Intimacy is potentially the most defining aspect of parasocial relationships, this dynamic completely hinges upon the idea that members of the public forge a connection with celebrities that’s much closer from their perspective than the stars. Mima’s stalker creates a literal parasocial relationship with Mima, viewing her as an object of his admiration and obsession. Refer to this early scene in the movie that depicts Mima as a musical dancing doll:
Mima leaves her years-long idol singing group to pursue acting, yet she has formed no friendship between the other two girls and herself, as they celebrate the success of their new single while Mima is in the other room, standing uninvited.

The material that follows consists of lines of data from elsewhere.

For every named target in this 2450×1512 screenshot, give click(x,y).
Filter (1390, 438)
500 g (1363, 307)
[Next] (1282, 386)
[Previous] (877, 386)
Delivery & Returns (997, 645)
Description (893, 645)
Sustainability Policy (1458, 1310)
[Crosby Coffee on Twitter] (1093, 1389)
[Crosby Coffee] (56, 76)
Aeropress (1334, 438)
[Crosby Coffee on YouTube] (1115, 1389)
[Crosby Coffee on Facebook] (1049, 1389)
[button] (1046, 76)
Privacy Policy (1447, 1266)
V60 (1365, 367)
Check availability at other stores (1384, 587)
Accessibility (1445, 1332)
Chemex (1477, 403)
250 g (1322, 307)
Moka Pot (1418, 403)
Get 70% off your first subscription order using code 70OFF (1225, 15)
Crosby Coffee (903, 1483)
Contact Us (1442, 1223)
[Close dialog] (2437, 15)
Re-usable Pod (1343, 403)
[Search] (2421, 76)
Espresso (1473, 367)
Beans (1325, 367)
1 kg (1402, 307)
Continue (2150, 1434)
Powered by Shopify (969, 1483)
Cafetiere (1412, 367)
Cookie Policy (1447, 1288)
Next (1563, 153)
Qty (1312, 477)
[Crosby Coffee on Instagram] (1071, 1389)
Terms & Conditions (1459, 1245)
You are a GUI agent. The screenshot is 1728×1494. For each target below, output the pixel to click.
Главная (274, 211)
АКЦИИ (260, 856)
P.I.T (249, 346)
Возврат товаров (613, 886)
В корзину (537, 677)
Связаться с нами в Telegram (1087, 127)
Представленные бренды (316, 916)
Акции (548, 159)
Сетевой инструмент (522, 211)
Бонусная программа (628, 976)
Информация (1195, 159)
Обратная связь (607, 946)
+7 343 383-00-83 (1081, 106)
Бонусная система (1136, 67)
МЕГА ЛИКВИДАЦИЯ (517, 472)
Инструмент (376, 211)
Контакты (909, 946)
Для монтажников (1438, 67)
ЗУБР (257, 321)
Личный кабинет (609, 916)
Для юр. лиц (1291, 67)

The most tragic aspect of perfect blue is the utter loneliness Mima faces while she is going through such abject horrors. She has no one, and even while progressively getting popular, she still has no one. With only a small apartment and her fish (which die off as well). At her lowest, her manager comes over only to end up trying to kill her. In all the chaos, Satoshi Ken beautifully portrays the incredible loneliness: walking the viewer through Mima’s mundane life, her apartment filled with her possessions and quiet errands; all of which presents her personality and loneliness, despite her stardom.
Perfect Blue is a hauntingly iridescent story of fan obsession and the duality of stardom which is a crucial topic of discussion still. The rise of social media has blurred the line between fans and celebrities even further, and the discussion becomes even more important today. Satoshi Ken’s Perfect Blue is and will remain, an evergreen movie that will continue to haunt us in years to come.